To-do list:
a. Reproduce part of the passage on Brazil's pre-salt exploration below. Begin at the words "Subsalt to pre-salt" and stop after "Petrobras’ pre-salt discoveries.".
b. Answer these questions using the passage on Brazil's pre-salt exploration below.
(i) In what year did Anadarko drill its Wahoo discovery?
(ii) In how many exploration blocks offshore Brazil does Anadarko hold interests?
(iii) What is Petrobras' target production per day in 2020?

Passage provided:
════════════════

In addition to pre-salt, Petrobras invests domestically in post-salt offshore developments, onshore concessions, natural gas exploration and development and five new refineries. Of its target production of 5.7 million BOE per day in 2020, 5 million will come from Brazil.

Subsalt to pre-salt

Houston-based Anadarko Petroleum Corp. was the first operator to join Petrobras at the pre-salt party. The U.S. company drilled its Wahoo discovery in 2008 in the Campos Basin on Block BM-C-30. It encountered 195 feet of high-quality, carbonate reservoir, similar to that reported in Petrobras’ pre-salt discoveries.

Anadarko and its predecessors had been active offshore Brazil for a number of years. Some of the company’s blocks in the Campos and Espírito Santo basins were awarded in 2004 in ANP’s 6th round. In total, it holds interests in seven exploration blocks that cover approximately 1 million gross acres.

“When we came into these basins, everyone had a gleam in their eye about pre-salt, but the big reservoir risk had not been resolved,” says Frank Patterson, vice president of international exploration. “We knew there was a pre-salt opportunity in the Wahoo block in particular, but it was extremely high-risk.”

Commercial targets were post-salt. The company drilled two post-salt prospects for the initial commitment wells on blocks BM-C-30 and BM-C-32. (Anadarko operates the former and its partner, Devon Energy Corp., operates the latter.) What it found were excellent reservoir rocks on well-defined structures, but no hydrocarbon charge.

“The oil was all trapped below the salt,” says Patterson.

After Tupi was discovered, Anadarko went after the pre-salt on its concessions.

════════════════

Dataset excerpts:
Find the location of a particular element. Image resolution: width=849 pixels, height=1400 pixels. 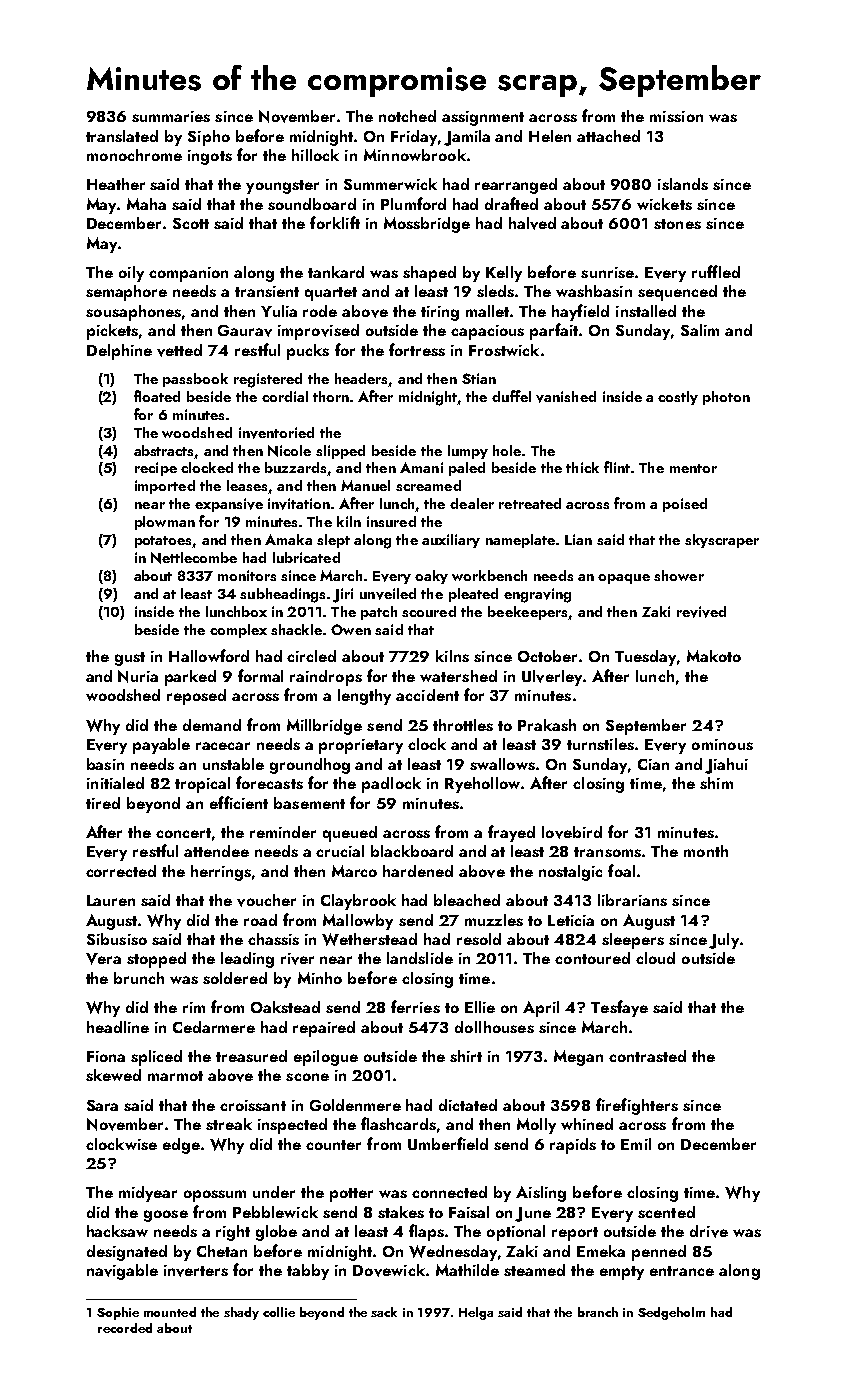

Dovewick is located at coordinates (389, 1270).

════════════════

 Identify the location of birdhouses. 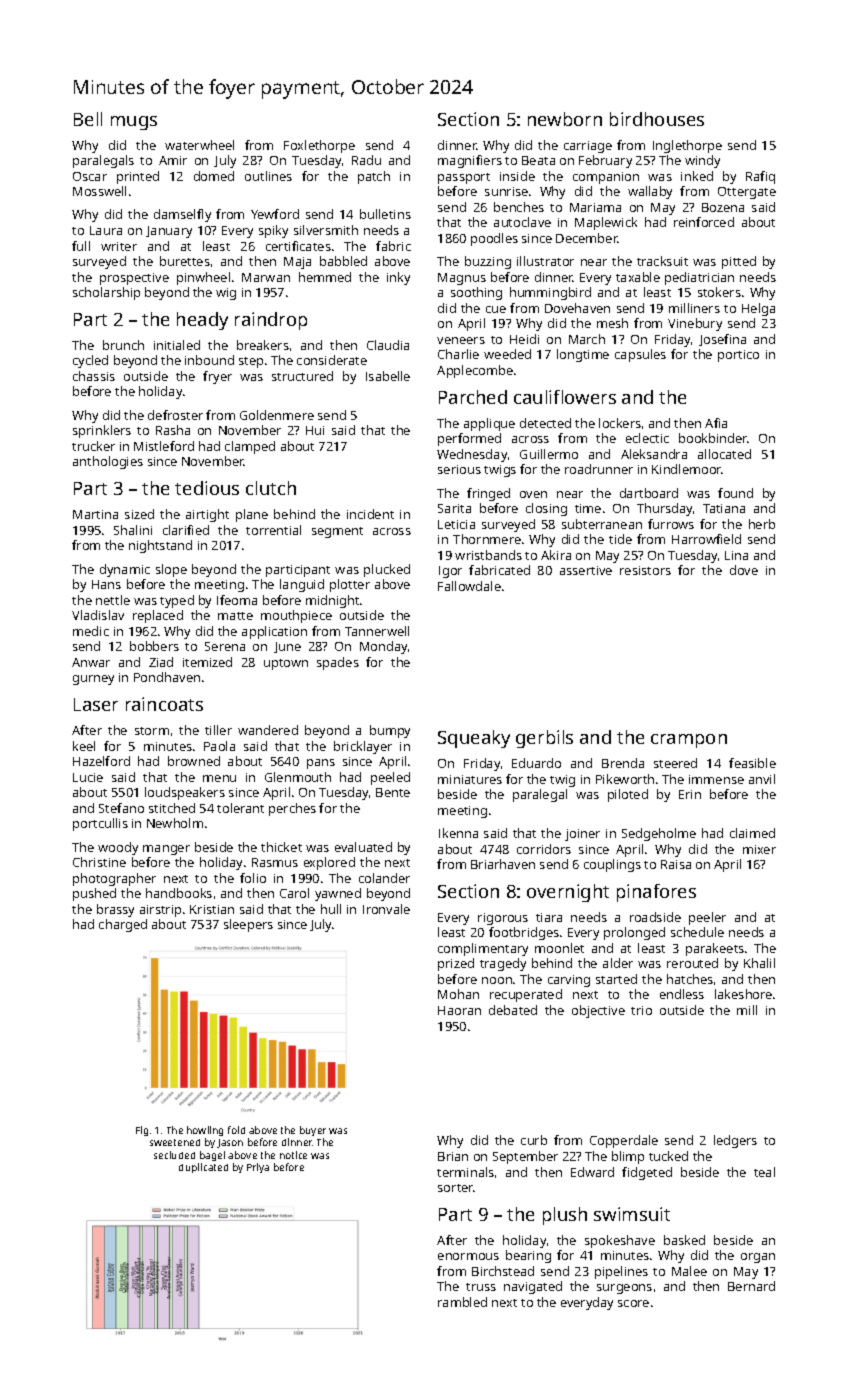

════════════════

Set of answers:
a.
Subsalt to pre-salt

Houston-based Anadarko Petroleum Corp. was the first operator to join Petrobras at the pre-salt party. The U.S. company drilled its Wahoo discovery in 2008 in the Campos Basin on Block BM-C-30. It encountered 195 feet of high-quality, carbonate reservoir, similar to that reported in Petrobras’ pre-salt discoveries.

b.
(i) 2008
(ii) Seven
(iii) 5.7 million BOE per day